Padre, tutti ricordano le sue battaglie contro le leggi che criminalizzano l’immigrazione e l’accoglienza. Il dibattito su questi temi in Italia è lacerante e tocca tutti gli strati sociali. Gli italiani sono diventati razzisti?

«Ogni mercoledì del mese facciamo il digiuno di giustizia in solidarietà con i migranti davanti al parlamento. I decreti sicurezza voluti da Salvini sono la negazione di qualsiasi diritto previsto dalla nostra Costituzione, ma anche l’atteggiamento dell’attuale governo non mi piace. Come fanno a trattenere le navi umanitarie nei porti, per quale ragione impediscono alle organizzazioni non governative di lavorare nel Mediterraneo per salvare vite? Per quanto riguarda gli italiani è chiaro che la semina razzista di tutti questi anni ha lasciato tracce. Il problema è mondiale. In Europa c’è un pensiero profondo che riemerge. Noi avevamo il diritto di invadere il mondo per portare la nostra civiltà. In questo pensiero vedo un sottofondo razzista che riemerge. In Italia abbiamo la necessità di fare un grande salto di qualità, e in questo il ruolo della Chiesa è fondamentale. Ripartiamo dall’enciclica del papa Fratelli tutti. Voglio essere critico anche col mio mondo, vedo ancora molte parrocchie indifferenti, troppi preti sensibili ai richiami della destra più oscurantista. Dobbiamo tutti capire che non c’è alternativa ad un mondo plurale, o lo accettiamo a saremo destinati a sbranarci».

Sulla diffusione di ideologie razziste tv e web stanno svolgendo un ruolo allarmante.

«La funzione dei social nel diffondere slogan razzisti è straordinaria, ma non dobbiamo dimenticare che dietro c’è la mano di una destra mondiale ben organizzata che ha soldi a non finire e che investe su questo. Sono gli stessi ambienti che odiano papa Francesco e lo considerano una anomalia per la Chiesa».
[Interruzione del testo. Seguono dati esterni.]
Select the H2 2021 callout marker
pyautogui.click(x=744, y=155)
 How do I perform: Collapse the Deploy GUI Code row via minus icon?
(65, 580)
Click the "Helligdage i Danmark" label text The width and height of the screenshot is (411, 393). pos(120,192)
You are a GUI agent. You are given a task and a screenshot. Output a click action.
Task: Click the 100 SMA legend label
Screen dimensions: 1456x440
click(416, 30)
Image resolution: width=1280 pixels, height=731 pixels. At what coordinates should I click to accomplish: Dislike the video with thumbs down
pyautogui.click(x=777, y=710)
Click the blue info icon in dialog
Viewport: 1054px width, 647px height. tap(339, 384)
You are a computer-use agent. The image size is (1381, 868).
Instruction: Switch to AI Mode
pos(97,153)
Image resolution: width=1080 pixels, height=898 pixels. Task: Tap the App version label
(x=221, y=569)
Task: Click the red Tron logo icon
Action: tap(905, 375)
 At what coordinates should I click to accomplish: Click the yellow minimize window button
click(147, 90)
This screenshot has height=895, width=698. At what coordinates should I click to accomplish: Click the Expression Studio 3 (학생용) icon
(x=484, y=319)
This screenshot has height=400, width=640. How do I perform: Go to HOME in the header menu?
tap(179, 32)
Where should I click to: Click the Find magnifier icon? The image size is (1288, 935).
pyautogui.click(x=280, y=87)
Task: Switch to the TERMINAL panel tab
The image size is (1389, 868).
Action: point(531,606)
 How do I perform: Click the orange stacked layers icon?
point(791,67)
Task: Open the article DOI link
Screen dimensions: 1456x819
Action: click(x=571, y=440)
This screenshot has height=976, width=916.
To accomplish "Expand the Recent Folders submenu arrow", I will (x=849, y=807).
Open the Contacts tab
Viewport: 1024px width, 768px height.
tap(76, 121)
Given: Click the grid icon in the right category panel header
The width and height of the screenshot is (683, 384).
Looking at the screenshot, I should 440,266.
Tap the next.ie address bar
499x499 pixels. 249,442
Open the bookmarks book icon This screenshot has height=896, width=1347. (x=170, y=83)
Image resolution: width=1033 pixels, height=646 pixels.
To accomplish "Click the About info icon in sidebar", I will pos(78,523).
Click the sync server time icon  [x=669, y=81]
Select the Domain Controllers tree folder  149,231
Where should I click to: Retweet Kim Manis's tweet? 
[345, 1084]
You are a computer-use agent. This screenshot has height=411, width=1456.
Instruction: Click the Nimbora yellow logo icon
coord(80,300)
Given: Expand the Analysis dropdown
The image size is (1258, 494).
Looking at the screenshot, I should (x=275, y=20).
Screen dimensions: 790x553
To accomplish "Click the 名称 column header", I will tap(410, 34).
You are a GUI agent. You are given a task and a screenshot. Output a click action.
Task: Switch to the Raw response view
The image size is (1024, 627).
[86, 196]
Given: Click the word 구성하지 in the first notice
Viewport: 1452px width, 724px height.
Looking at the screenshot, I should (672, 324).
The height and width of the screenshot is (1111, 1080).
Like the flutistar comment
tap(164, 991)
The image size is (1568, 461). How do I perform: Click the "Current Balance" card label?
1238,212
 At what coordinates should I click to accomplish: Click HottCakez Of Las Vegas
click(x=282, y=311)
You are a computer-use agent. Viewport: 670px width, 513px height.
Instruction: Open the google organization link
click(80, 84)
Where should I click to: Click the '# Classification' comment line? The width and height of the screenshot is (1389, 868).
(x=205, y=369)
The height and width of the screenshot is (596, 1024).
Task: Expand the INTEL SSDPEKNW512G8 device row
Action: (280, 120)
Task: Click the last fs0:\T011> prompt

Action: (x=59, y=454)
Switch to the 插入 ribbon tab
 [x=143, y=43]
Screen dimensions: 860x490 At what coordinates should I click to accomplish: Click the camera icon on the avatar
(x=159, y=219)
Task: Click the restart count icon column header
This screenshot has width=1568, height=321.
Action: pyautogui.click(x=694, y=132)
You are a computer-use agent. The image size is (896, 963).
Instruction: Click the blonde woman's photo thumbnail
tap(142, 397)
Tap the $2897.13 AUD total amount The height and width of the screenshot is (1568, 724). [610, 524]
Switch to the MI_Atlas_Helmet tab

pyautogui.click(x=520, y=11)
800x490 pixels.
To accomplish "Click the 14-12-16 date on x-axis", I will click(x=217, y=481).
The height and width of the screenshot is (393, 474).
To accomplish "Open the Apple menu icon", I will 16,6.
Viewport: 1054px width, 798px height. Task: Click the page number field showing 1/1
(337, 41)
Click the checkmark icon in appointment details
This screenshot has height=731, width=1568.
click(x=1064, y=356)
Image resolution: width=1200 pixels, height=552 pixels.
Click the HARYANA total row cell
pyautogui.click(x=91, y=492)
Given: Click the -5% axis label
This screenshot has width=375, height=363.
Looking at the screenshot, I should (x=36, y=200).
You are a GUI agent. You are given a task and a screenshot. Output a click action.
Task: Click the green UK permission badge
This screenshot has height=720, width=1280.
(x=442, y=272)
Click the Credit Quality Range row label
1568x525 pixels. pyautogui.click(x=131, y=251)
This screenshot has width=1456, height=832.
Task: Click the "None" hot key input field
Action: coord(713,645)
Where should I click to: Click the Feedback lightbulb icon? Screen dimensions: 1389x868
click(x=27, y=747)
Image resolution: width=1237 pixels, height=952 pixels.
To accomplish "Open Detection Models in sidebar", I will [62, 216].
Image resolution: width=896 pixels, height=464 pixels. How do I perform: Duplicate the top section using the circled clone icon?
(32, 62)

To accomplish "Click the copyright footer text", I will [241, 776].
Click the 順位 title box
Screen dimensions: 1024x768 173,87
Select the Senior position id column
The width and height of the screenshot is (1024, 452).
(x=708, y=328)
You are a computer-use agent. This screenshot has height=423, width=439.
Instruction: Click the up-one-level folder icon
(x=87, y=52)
In una bella intervista al Corriere della sera di un paio di anni fa, lei parlò del volto di Dio e disse di averlo trovato negli occhi di Florence. Chi era?

«In quel periodo assistevo le ragazzine ammalate di Aids. Florence aveva 15 anni, abbandonata dalla madre cominciò a prostituirsi a 11. Una bambina. Mi dissero che stava morendo e con un paio di fedeli andai a trovarla. La sua baracca era buia, con un cero illuminai il suo volto bellissimo devastato dalle piaghe della malattia. Cominciò a pregare. Lei mi fissò a lungo, poi disse "Alex io sono il volto di Dio. Dio è mamma”. Morivano in letti sporchi e baracche senza luce, le ragazzine della bidonville, e io al loro fianco assistevo impotente a tanta sofferenza. Loro mi davano la forza di andare avanti nella fede, ma mi mettevano anche di fronte al dubbio. “Dio dove sei?”, mi chiedevo nei momenti di sconforto. Ecco, Dio è in Florence, negli ultimi, negli sfruttati, in chi non ha una casa e un lavoro, in quei disperati che muoiono in mare. Dio è negli occhi dei deboli».